En la Revista Sábado del 5-12-20, pag.4, Jaksic empieza diciendo, “el poder ha empezado a disputarse en las calles, donde hay diferentes grupos que reclaman el reconocimiento de su identidad (…) Lo que los políticos no entienden es que para quienes ejercen la violencia, Van Rysselberghe y Boric son lo mismo: el establishment. En la periferia, las poblaciones, en las cárceles y el mundo de de los narcos, la violencia es una épica, es algo deseable, porque la violencia te da un lugar, te hace parte de un grupo, hace que te respeten, te sube la autoestima. El origen de esa violencia está en el abandono social, cultural, político y económico de muchas personas en Chile”. Y también abandono familiar, agrego por mi parte. Esa violencia se incubó cuando “por décadas se mandó la pobreza a la periferia en villas sin áreas verdes, con departamentos muy precarios, con todo el tejido social destruido, sin redes, y dejando a las personas muy lejos de sus trabajos” (más con el Transantiago, vuelvo a agregar,  y sin redes familiares básicas).

Lo que agrego por mi lado viene de conocer la vida de muchos estudiantes de los colegios subvencionados que administro personalmente en poblaciones periféricas. No lo conozco por encuestas sociológicas. “Ahí se inició la semilla del conflicto que estalló 30 años después”, dice Jaksic. Cierto, acoto por mi parte, pero se había iniciado no 30, sino 47 o 60 años antes, y no supimos ver cómo la energía negativa del abandono en la niñez, el dolor, sufrimiento y malestar se fue agudizando y multiplicando precisamente por  “el crecimiento económico y las  modernizaciones” que nosotros mismos creímos que serían una solución, incluyendo más (pero no mejor) educación.

“Está claro que Chile es un mejor país (que hace 30 años atrás, dice Jaksic, no yo), es más democrático, con menos pobreza, mejor salud, con mejor educación, pero la pregunta es: ¿Por qué, si somos un mejor país, estamos más enojados que antes?”. Muy importante pregunta, que no contradice necesariamente lo que tantos viejos Concertacionistas y otros reclaman: un progreso que no se puede desconocer. “La respuesta es, dice Jaksic, que al estar (hoy) más educados sobre lo que no tenemos, somos más conscientes de los abusos que se han sufrido.”

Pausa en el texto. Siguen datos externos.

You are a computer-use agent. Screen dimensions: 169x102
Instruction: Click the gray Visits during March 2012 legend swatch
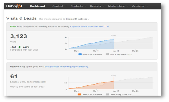[107, 54]
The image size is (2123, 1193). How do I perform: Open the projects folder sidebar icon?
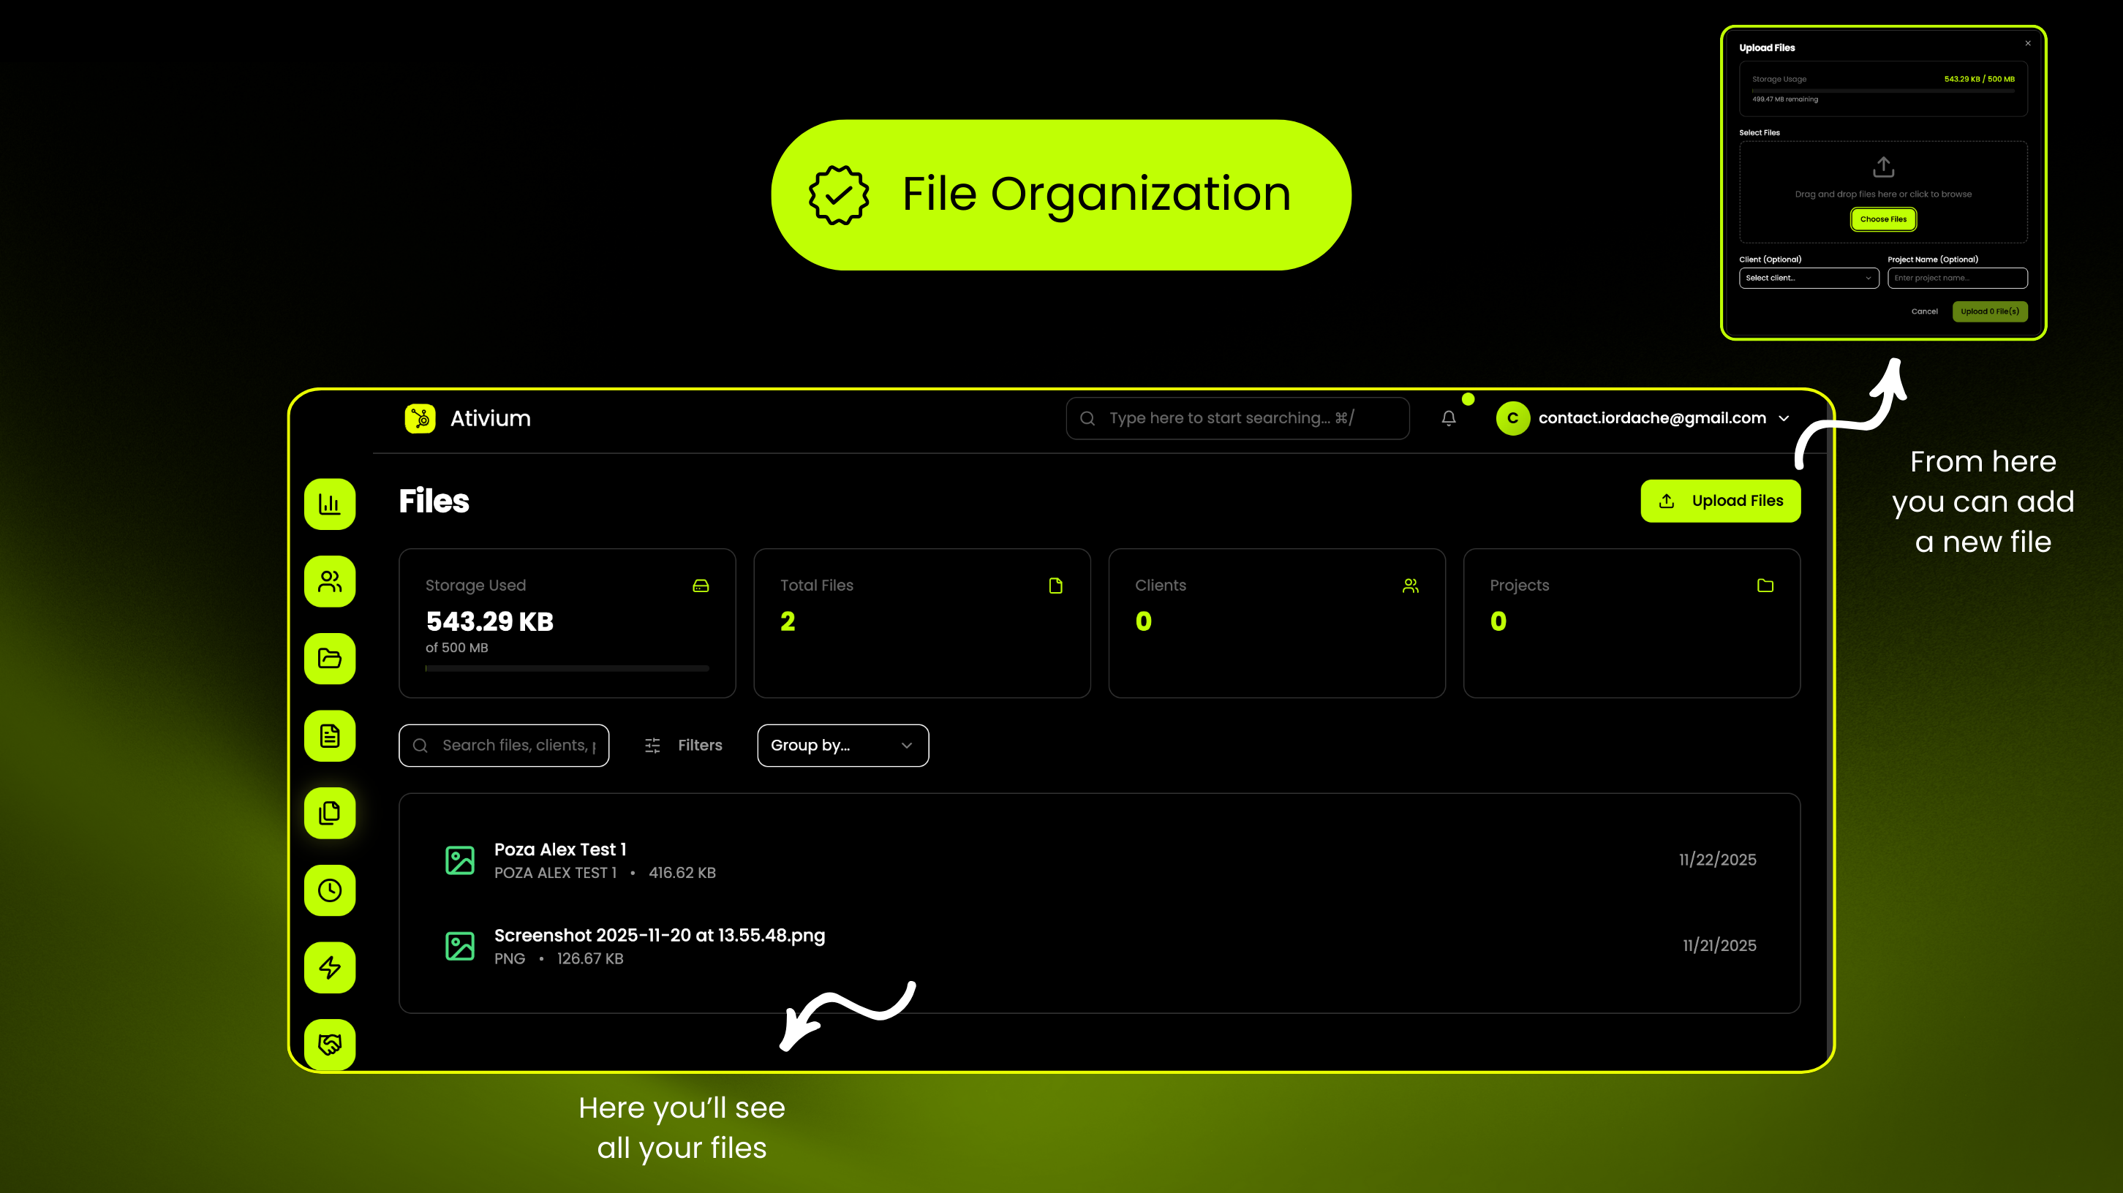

Creo que aquí está el meollo del asunto, de nuevo con la educación como factor gravitante. Y agrega: “La autoridad piensa que correteando a las personas el problema se va a resolver; poniendo más guardias”. Jamás, contesta. “¿Cómo se hace para permear esa élite?”, le pregunta el periodista. “Yo creo que la élite no tiene que permearse, sino que hay que repartir el poder”, responde el entrevistado. “No basta con la idea de que los colegios del barrio alto abran becas para los niños de sectores populares. No creo en eso que pone el centro en la idea de que los otros deben venir a ser como nosotros, en vez de tener mejores colegios en todos los barrios para que el poder se desagregue”.

Esta interpretación micro-socioeconómica de lo que ha pasado y está pasando en nuestra sociedad es profundamente consistente con los datos macro-económicos que otros enfatizan (como tasa de crecimiento del PIB), pero le dan un sentido socio-emocional inverso. Las élites extrapolan sus vidas, ya estructuradas social, histórica y familiarmente, e interpretan que todos los demás deberían estar contentos y agradecidos de los progresos alcanzados en la sociedad, la economía y  educación. Pero esos “otros” o “los demás”, precisamente gracias a esa educación, se dan más cuenta que antes que la sociedad y esos otros con más poder los miran como personas de una categoría inferior. Eso se percibe agudizado por esos jóvenes heridos emocionalmente por sus carencias en la niñez, y su falta de  raíces  familiares e históricas, que les permita comprender y aceptar una gradualidad para el acceso pleno a la sociedad en igualdad de condiciones con quienes conforman el establishment.

¿Cómo abordar y corregir esto? No sé; estimo que debemos  seguir observando, escuchando e indagando a un nivel más humano y micro-social, lo que espero hacer en el futuro.